Culminating nearly a decade of intense effort, two rival groups of physicists announced that they have found the elusive top quark - an ephemeral building block of matter that probably holds clues to some of the ultimate riddles of existence.

The announcements brought sustained applause and a barrage of questions from an overflow audience of physicists at the Fermi National Accelerator Laboratory, where the work was done. Fermilab has the world's most powerful particle accelerator.The two competing scientific teams, each with about 450 scientists and each using a separate detection system, reported that after a long chase in which there had been several false sightings of the top quark, this monstrously heavy but elusive particle has finally been cornered and measured. The results of the two groups' independent measurements differed somewhat, but when margins of error were taken into account, the scientists agreed that the results were consistent.
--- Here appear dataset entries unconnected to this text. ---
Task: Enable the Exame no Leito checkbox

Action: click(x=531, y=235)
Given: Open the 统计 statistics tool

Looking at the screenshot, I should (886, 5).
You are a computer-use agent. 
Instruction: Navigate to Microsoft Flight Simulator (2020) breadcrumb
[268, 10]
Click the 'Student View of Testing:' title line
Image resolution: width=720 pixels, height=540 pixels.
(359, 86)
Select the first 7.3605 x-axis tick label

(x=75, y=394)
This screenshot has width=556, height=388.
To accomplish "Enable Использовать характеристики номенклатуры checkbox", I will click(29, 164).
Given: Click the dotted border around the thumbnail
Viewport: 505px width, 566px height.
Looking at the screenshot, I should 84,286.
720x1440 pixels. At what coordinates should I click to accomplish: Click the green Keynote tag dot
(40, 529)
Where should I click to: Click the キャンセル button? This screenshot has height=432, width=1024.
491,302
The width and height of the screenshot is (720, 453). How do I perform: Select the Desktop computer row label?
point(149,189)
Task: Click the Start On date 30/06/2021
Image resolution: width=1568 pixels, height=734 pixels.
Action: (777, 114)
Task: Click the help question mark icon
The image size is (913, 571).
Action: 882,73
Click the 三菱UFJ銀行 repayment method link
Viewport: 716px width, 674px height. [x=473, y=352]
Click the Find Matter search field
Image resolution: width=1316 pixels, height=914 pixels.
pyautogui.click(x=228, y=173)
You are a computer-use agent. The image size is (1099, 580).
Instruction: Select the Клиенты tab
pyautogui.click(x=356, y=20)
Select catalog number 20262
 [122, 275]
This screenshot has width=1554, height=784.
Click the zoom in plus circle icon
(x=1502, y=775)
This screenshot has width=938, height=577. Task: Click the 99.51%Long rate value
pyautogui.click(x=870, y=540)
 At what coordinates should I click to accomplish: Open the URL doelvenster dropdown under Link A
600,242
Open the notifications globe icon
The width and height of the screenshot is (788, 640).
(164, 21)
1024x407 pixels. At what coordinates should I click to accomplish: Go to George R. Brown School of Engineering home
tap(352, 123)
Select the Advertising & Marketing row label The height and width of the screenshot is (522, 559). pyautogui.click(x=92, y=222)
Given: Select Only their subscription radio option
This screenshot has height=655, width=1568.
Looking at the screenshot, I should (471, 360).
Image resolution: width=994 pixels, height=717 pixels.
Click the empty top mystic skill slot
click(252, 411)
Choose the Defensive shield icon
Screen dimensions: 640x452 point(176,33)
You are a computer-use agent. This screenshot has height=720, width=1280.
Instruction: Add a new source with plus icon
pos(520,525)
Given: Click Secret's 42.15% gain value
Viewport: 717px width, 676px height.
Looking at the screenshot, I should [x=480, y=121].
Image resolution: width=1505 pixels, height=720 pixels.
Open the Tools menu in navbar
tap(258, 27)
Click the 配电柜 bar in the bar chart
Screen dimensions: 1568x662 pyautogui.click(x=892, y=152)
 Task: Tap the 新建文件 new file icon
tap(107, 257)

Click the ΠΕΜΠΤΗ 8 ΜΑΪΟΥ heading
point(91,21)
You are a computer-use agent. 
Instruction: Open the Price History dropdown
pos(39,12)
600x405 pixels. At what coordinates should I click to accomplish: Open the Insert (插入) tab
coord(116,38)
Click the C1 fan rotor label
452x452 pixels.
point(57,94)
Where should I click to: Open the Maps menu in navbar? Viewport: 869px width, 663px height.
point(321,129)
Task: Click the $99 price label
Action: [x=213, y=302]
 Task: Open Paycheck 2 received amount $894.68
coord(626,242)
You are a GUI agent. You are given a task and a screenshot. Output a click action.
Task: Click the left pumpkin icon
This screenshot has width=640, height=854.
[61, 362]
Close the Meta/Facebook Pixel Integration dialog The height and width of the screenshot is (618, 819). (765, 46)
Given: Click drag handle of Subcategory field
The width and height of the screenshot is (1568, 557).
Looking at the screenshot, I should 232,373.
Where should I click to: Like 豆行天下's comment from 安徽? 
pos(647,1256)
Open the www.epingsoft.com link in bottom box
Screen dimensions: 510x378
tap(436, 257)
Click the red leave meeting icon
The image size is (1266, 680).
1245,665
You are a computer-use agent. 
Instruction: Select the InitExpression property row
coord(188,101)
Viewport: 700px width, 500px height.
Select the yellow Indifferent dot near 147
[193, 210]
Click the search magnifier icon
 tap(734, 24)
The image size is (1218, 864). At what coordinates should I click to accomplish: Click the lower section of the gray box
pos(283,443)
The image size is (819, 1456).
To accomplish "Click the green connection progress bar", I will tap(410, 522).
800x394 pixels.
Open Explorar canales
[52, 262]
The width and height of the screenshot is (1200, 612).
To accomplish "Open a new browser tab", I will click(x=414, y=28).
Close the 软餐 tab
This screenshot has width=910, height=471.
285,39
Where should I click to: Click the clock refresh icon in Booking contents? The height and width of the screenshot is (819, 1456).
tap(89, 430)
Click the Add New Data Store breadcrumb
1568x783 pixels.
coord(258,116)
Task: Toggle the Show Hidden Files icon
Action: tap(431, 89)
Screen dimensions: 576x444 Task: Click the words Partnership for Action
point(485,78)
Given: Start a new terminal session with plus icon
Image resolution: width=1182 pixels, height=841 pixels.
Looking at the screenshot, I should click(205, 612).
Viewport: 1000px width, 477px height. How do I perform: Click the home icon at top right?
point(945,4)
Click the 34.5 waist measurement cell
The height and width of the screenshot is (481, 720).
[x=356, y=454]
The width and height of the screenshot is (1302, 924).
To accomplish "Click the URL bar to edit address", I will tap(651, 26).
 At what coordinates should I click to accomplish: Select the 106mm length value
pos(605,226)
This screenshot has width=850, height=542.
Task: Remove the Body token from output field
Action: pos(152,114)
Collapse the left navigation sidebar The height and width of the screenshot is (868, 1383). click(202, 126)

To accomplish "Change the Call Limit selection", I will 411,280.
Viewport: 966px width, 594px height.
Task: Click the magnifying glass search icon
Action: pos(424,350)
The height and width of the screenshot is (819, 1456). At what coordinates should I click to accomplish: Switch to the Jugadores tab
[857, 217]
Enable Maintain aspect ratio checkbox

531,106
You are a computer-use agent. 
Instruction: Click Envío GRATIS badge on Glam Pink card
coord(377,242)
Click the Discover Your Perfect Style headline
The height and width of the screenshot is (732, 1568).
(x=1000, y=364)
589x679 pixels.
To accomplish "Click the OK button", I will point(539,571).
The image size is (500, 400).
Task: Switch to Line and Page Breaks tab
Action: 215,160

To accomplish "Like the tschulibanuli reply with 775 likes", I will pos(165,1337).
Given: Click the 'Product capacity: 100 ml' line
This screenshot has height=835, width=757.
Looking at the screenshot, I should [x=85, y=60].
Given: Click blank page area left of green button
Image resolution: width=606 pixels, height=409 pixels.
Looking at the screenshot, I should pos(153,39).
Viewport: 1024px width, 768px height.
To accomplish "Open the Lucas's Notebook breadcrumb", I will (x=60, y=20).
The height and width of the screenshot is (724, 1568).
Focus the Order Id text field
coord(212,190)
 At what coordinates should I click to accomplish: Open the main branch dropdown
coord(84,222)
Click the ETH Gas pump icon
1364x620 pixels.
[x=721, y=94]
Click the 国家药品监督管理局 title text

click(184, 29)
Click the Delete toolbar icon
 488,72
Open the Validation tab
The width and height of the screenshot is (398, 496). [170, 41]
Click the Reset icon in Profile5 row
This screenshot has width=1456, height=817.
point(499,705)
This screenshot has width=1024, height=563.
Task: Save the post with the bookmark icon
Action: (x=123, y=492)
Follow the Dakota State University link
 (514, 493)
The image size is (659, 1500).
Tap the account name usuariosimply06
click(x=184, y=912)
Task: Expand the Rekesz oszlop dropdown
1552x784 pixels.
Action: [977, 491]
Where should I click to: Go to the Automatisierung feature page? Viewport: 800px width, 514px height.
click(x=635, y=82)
One of the teams, the CDF Collaboration (standing for Collider Detector at Fermilab) reported last April that it had found evidence of the quark's existence. But at the time, the group lacked enough statistical evidence to claim discovery, and the competing group, the D0 (for D-Zero) Collaboration, which had even less evidence of its own, branded the CDF announcement as premature.

The achievement claimed on Thursday by both teams leaves virtually no room for doubt, however, and the discovery was hailed as a landmark in science. Hazel O'Leary, who as secretary of energy heads the federal agency providing most of the money for research at Fermilab, called the discovery a "major contribution to human understanding of the fundamentals of the universe."

The finding confirms a prediction based on a theory known as the Standard Model that nature has provided the universe with six types of quarks; the other five, the up, down, strange, charm and bottom quarks had all been known or discovered by 1977.

Since the infancy of the universe shortly after the Big Bang - estimated at 10 billion to 20 billion years ago - only the up and down quarks have survived in nature, and the protons and neutrons that make up the nuclei of all atoms are built from combinations of these two quarks; the other quarks disappeared from the observed universe, but have been recreated by modern particle accelerators.

Dr. Leon M. Lederman, a winner Nobel Prize winner, said he doubted there could be any more quark types but that "we know there's a lot of dark matter out in the universe that we can't identify."